今回の法改正で、相続税は基本的に上がっています。最高税率は55%になりました。

しかし一方で、贈与税は少し減税されているのです。

もともと、贈与税は1000万円を越えたときに最高税率50%がかかっていました。

贈与税関連の変更点として、この金額区分に1000万円から1500万円の場合、3000万円以下の場合、3000万円を越えるか場合、が追加されているのです。

変更点をまとめると、

  • 1000万円~1500万円以下の贈与は税率45%(改正まえより5%引き下げ!)
  • 3000万円以上の贈与は税理と55%(改正まえより5%アップ!)

というふうになっています。

また、同様に知っておきたいのは、「家族間の贈与の場合、少し贈与税が安くなる」ということです。

じつは、通常の贈与税、つまり配偶者やきょうだいの間の贈与、赤の他人への贈与、親戚や未成年の子供に対する贈与は一般税率と呼ばれる税率、つまり上で紹介した税率で税金をします。

しかし、両親や祖父母から成人している子供や孫への贈与(直系尊属から直系卑属への贈与)の場合、特例税率という少し安い税率が適用されるのです。

具体的には、600万円以下の贈与をする場合、一般税率では贈与税は30%かかります。

一方で特別税率だと、贈与税は20%です。

すべてにおいて親子間の贈与税が安くなるわけではありませんが、贈与する金額が増えると節税効果は大きくなります。

「贈与税」そのものは決してお得じゃない!

と、ここまでは贈与税が安くなっていること、親や祖父母から子供や孫への贈与はよりお得になることをお伝えしてきましたが、重要なのはそこではないのです。

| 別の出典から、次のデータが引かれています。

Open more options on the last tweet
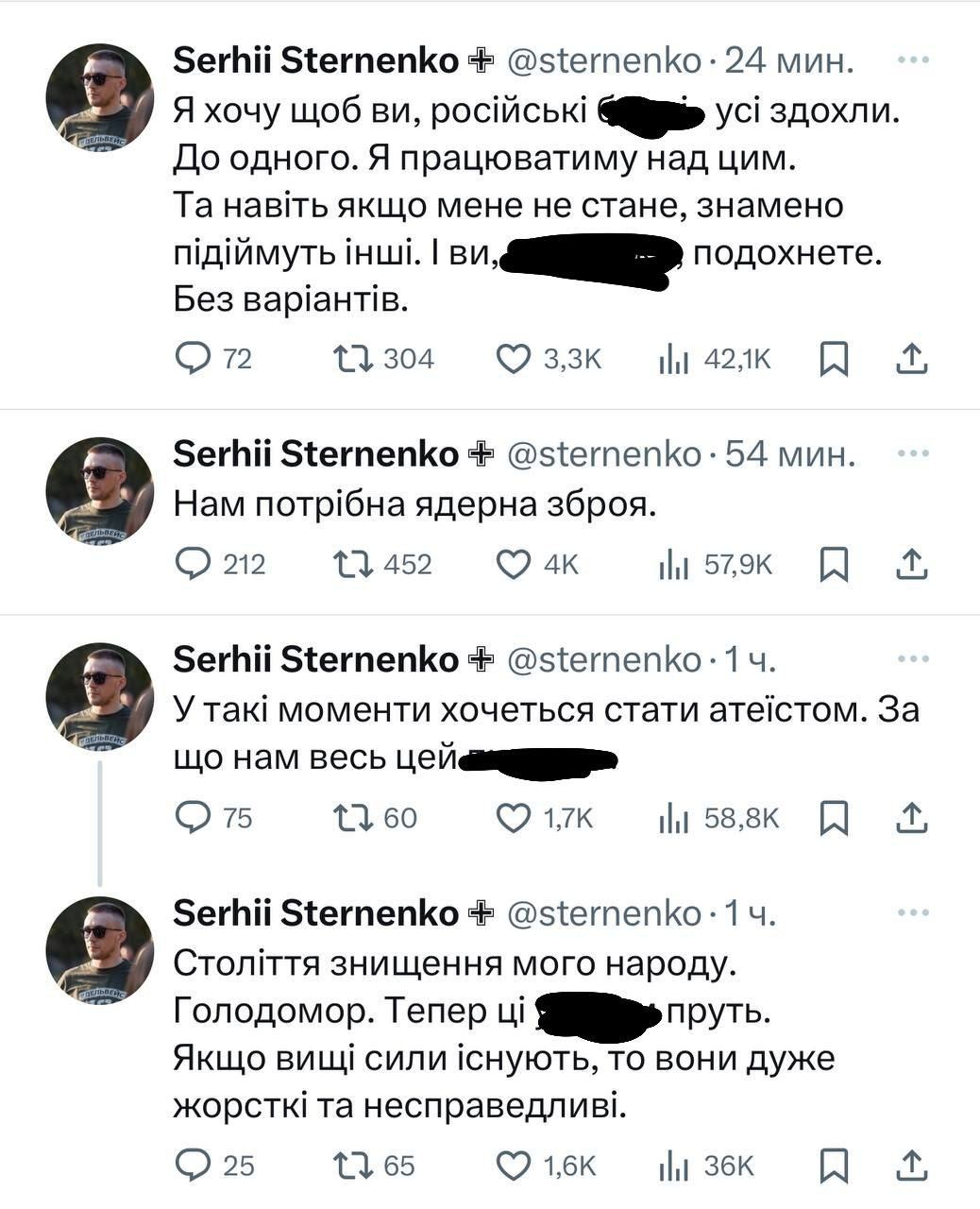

あなたが知りたいのは、「相続と贈与、どちらを使ったほうがお得なのか?」ですよね。

ここで相続税を考えてみましょう。

控除などを考えずに単純に比較した場合、相続税では3000万円以下の相続に関して15%の相続税がかかります。

贈与税のなかで最もお得な、特別贈与だと4500万円以上の贈与では55%の贈与税がかかるのですが、相続税だと5000万円以下の相続に関しては税率が20%になっているのです。

なんとなくお気づきになられていると思いますが、じつは、「シンプルに税率を比較した場合、相続税のほうが圧倒的に税金が安い」のです。

もちろん、相続では現金や生命保険、不動産などすべて含めての税額計算になりますし、うまい具合に相続してほしい相手に相続させられるか、トラブルは起きないかといった問題もありますが、ただ現金や不動産を贈与するだけでは、節税効果はほとんどありません。

贈与税で最もお得に財産を譲る方法は、暦年贈与です。

年間110万円までなら贈与税がかからないので、一年間に一人あたり110万円の贈与をする。もしくは、111万円など少し控除をはみ出した贈与をして、10%の贈与税を納税する。

二重課税は認められていないので、贈与税を支払った贈与分に対しては、相続税がかかりません。

このようなテクニックを使うことで、初めて贈与が節税にからんでくるわけです。

生前贈与に使える相続テクニックを使いこなそう

単純に多額の現金や不動産を生前贈与するだけでは、節税にはなりません。

贈与税は相続税を払わなくて良いように贈与してしまえ! という人が出ないように高額な税率が設定されているものだからです。

しかし、生前贈与といってもやり方はたくさんあります。長年連れ添った夫婦の間でのみ使える贈与。子供の結婚や子育て費用として財産をわけてあげられる贈与など、じつはさまざまな特例や贈与があるのです。

財産を移転する方法は一つではありません。

遺産相続を基本として、お得に贈与できる特例やテクニックを使いこなして、バンバン節税していきましょう。